2. I'd argue you are right here but also that is part of what makes you wrong with Nintendo. In an industry in which the gaming consolidates around several mega-franchises, the owner of several of those franchises is going to make out just fine. The real issue with the last generation is that Sony and Microsoft battled to a standstill with Microsoft taking North American and Sony grabbing the rest of the world. That clearly isn't going to happen this time and both of them follow the exact same business model so when there is a clearly loser there, it means they will lose badly. Nintendo is the winner in that they aren't trying to compete directly against Sony and Microsoft. They get a certain amount of business just by being the only true alternative solution and then on top of that, they've chosen a low cost solution to be a second choice for many living rooms. Over the long run, this is really going to be a positie as Sony kills of Microsoft.
3. I disagree. The Wii U is basically the perfect wedge product in the age of changing tastes and dynamics. Microsoft and Sony are going with more of the same and raising the cost of doing so. We've seen this strategy fail spectacularly with Vita. It won't fail for both of them but will for one of them in this generation. Nintendo has the strongest second screen strategy in my opinion and that is very important in this day and age. The living room is going to have one big screen and then plenty of people sitting around staring at small screens be they a smartphone, tablet, 3DS or Wii U. It doesn't demand to control it all like Microsoft tries to do. Instead it offers a solution and fits in with everything else. These consoles are probably going to be the last of their kind in that other solutions will take the place of needed future hardware improvements. All of them are powerful enough to become dumb boxes for cloud based services and processing that will develop/improve in the future.
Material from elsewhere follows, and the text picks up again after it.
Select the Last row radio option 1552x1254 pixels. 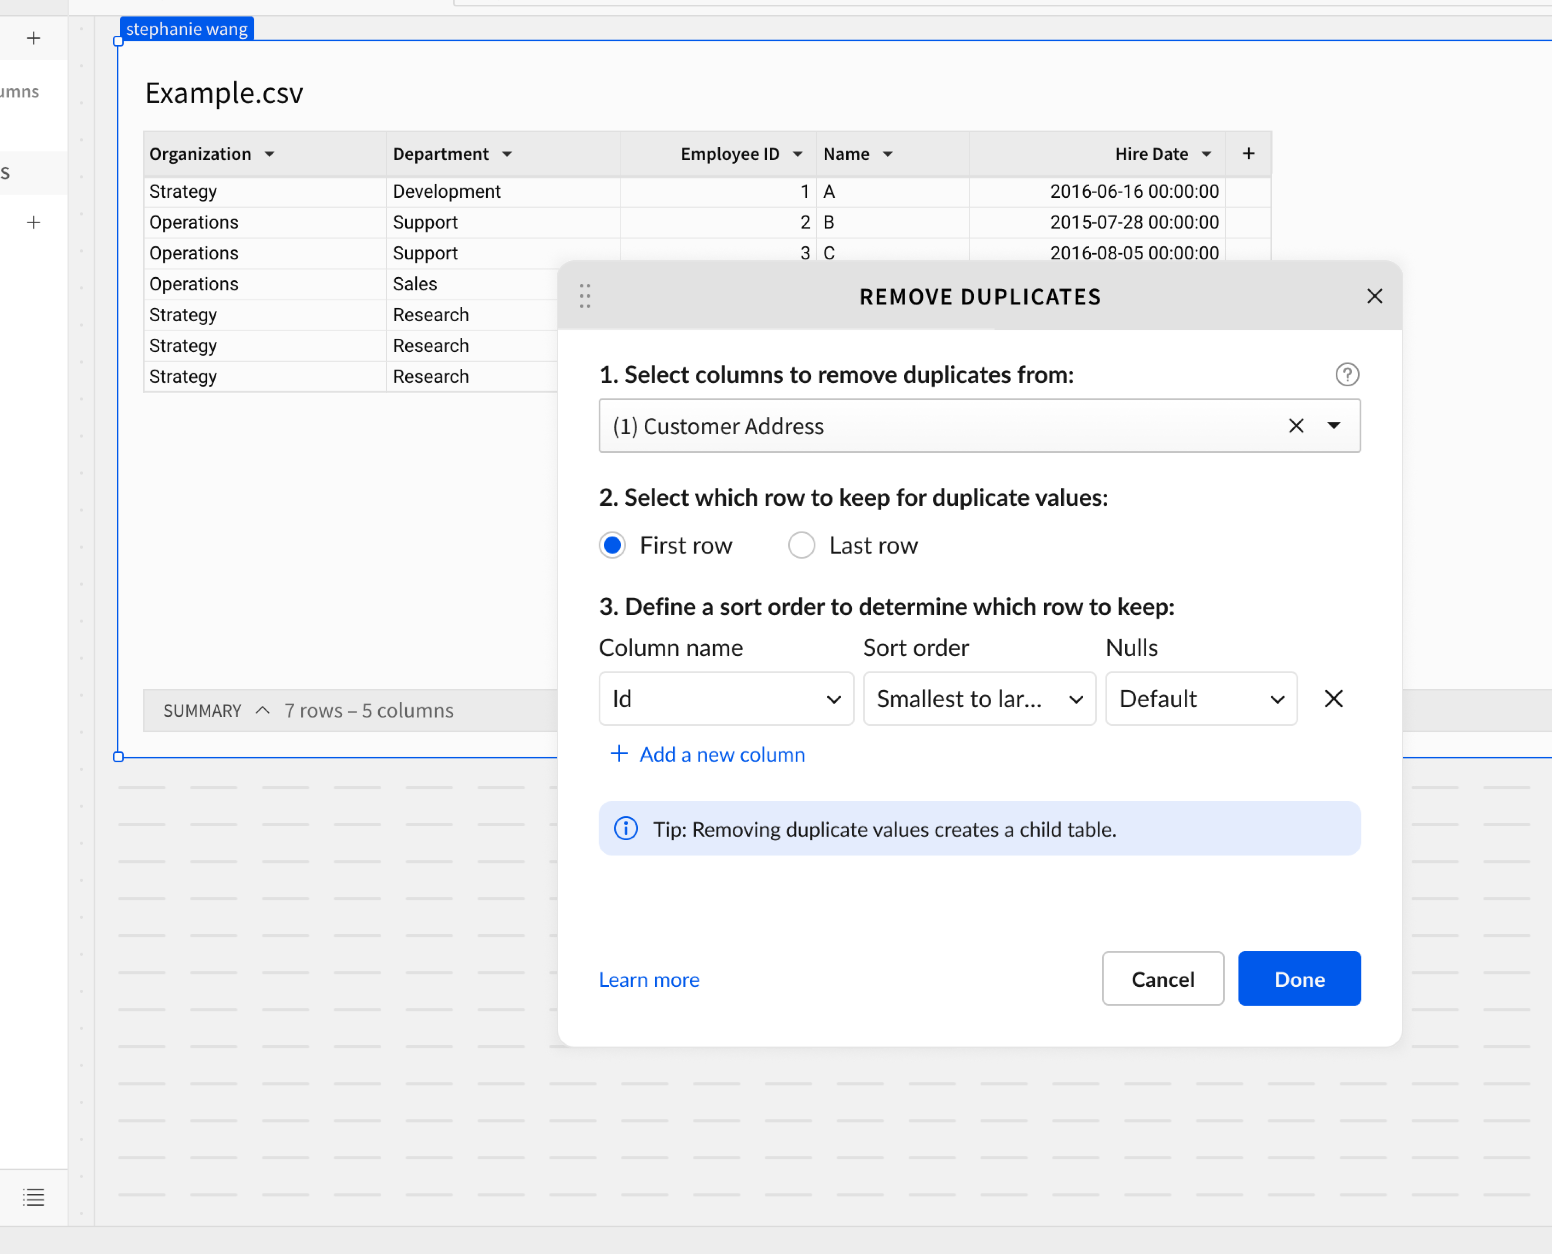click(x=801, y=545)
4. I don't see it as anti-Wii. I see it as Wii+. It still has all the prior motion controls and is fully backwards compatible including even being able to use a Wii-mote with the tablet controller. I see Microsoft as really stacking up units and with sales dramatically dropping off after the early adopters. Plus the network effect is going to hammer them hard when so many other people choose Sony. The only solution then is to be the alternative thus not needing the network effect. What is the solution for those who need something other than collecting trophies and killing each other in Call of Duty? Nintendo and it will be cheap and get cheaper to boot. You note that Microsoft blundered. All they've ever done is blunder. They just have deep enough pockets to try to spend their way out of their blunders but the number of burned bridges is too deep this time. More expensive but less value in an online experience, highest cost console with less performance, biggest box, and the fear that their policies can turn against you at any moment along with the sour taste of so many bad Xbox 360's will have more people looking at Sony this time and as you note, Sony has done the right thing. They will take first but I see Microsoft in third this time (as they have been in the prior generation.)
Plus let us not forget that all of these 8th generation solutions are competing against the entire 7th generation. Before someone is going to thrown down good cash they need a compelling reason to dump their current investment. Nintendo has made it easy to keep that investment and extend it. Much like how DVD and streaming have limited the appeal of Blue-Ray with regard to replacing DVD's (of which plenty are still sold.) The 7th generation is good enough for many people and the 8th generation value proposition will have to improve enough for them to give up or sell off the prior generation investment. Considering Gamestop and others basically had to throw away their PS2 stock to force people to stop using it, it will become even harder to get ride of this generation which already has many of the most important capabilities wanted in a console (streaming, gaming library, etc.)
5. Point blank the 3DS isn't failing. It is winning as well as it can in a changed marketplace. The old rules are gone and the new rules have the 3DS selling as many units as it can against factors the DS never had to face.
6. Microsoft might still take N.A. They shouldn't but they might. They don't mind bleeding tons of money and Sony might not be able to follow them in terms of bleeding money. They can't afford to do it everywhere but they might pick their spot and try to survive until the next generation or just write it off as an expensive loss to leverage Windows phones, tablets, PC's etc into the living room. That is what Xbox has been all along anyway. A big money loser to keep Windows in the minds of the masses.